Overview of MDMA-related Literature for February 2002
Two retrospective comparisons of ecstasy users and non-users (Morgan et al. 2002; Reneman et al. 2002), one examination of ecstasy user demographics (Strote et al. 2002), one review paper (Teter 2001), and seven in-vitro and non-human animal studies (Bankson and Cunningham 2002; Fone et al. 2002; Mechan et al. 2002; Whitworth et al. 2002; Winsaur et al. 2002; Young et al. 2002) were located during this time period.
Memory versus Psychological Problems
Current and former ecstasy users were found in one retrospective study (Morgan et al. 2002) to have impaired verbal recall and increased behavioral impulsivity when compared with polydrug using or non-drug using controls. However, number of self-reported psychological problems was more strongly associated with use of other drugs, such as cannabis, LSD or amphetamines, and not ecstasy use.
Imaging: Ecstasy and Amphetamine Users
An imaging study comparing ecstasy users who either did or did not report intentional use of amphetamines with non-user controls found ecstasy + amphetamine users had lower radioligand (Beta-CIT) binding ratios in presumably dopaminergic brain areas than those using ecstasy alone. The ecstasy-alone users had higher Beta-CIT binding than controls (Reneman et al 2002). These study findings do not support a link between ecstasy use and reduced dopamine function or parkinsonism.
Demographics
The demographic study (Strote et al. 2002) found that undergraduate ecstasy use (increased from 1997 to 2000) was associated with marijuana and other drug use.

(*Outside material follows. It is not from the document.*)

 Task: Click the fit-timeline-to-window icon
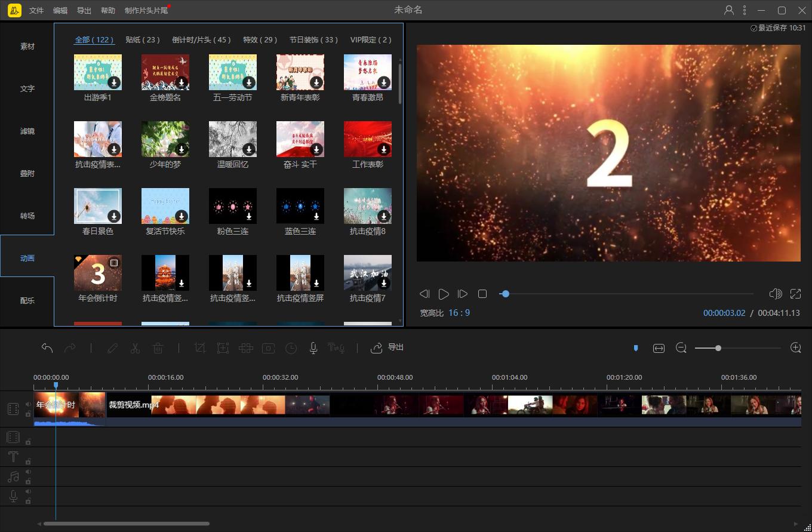point(659,348)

Rats: Hyperthermia, Hyperactivity, Drug Discrimination
The pharmacology behind MDMA-induced hyperthermia in rats was examined in one study (Mechan et al. 2002). Another study investigated the pharmacology of MDMA-induced hyperactivity in rats (Bankson and Cunningham 2002). Stimulation of dopamine D1 receptors, presumably via MDMA-induced dopamine release, is implicated in the production of elevation in rat body temperature. The study authors propose that the ability of ketanserin to block MDMA-induced elevation in human body temperature (Liechti et al. 2000) result from adrenergic effects rather than through 5-HT2A antagonism. A series of experiments examining hyperactivity in rats after MDMA suggest that were it not for the activation of 5HT2C receptors (via serotonin release and perhaps also direct action), MDMA would apparently produce even more hyperactivity through dopamine-related pathways (Bankson and Cunningham 2002). In a drug discrimination study, MDMA partially substituted for the novel compound 5,6,7,8-tetrahydro-1,3-dioxolo[4,5-g]isoquinoline (TDIQ), a possible sign that the MDMA stimulus may be produced in part from 5HT1A or noradrenergic activity (Young and Glennon 2002).
Long Term Effects in Squirrel Monkeys
A neurotoxic regimen of MDMA failed to alter the effects of the serotonergic drugs mCPP and fenfluramine on a repeated acquisition task in squirrel monkeys (Winsaur et al. 2002). Given that 5-HT is greatly reduced in MDMA-treated monkeys, study findings raise questions as to whether MDMA neurotoxicity is specific to neurons not involved on task performance.
Rats: Behavioral Change Unrelated to Neurotoxicity
A demonstrably non-neurotoxic MDMA regimen in young rats reduced number of social interactions and enhanced cocaine-induced place preference (Fone et al. 2002), suggesting that changes in behavior cannot be used as indications of selective serotonergic neurotoxicity. At the same time, these findings suggest that even non-neurotoxic doses of MDMA could potentially change behavior.
Developmental Effects
An in vitro examination of embryonic rat brain slices found that MDMA, cocaine and fluoxetine may all influence the development of glutamatergic cells, which "borrow" serotonin as they develop (Whitworth et al. 2002).